___ MATERIAL PROVIDED

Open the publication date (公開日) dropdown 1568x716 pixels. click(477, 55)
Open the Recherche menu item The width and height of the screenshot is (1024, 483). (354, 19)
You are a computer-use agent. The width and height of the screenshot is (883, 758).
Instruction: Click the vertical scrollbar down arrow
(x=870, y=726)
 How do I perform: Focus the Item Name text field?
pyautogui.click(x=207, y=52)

______

## YOUR GOAL
Pull out every line of the data above that contains the string "height".

## EXERCISE RESPONSE
Open the Recherche menu item The width and height of the screenshot is (1024, 483). (354, 19)
You are a computer-use agent. The width and height of the screenshot is (883, 758).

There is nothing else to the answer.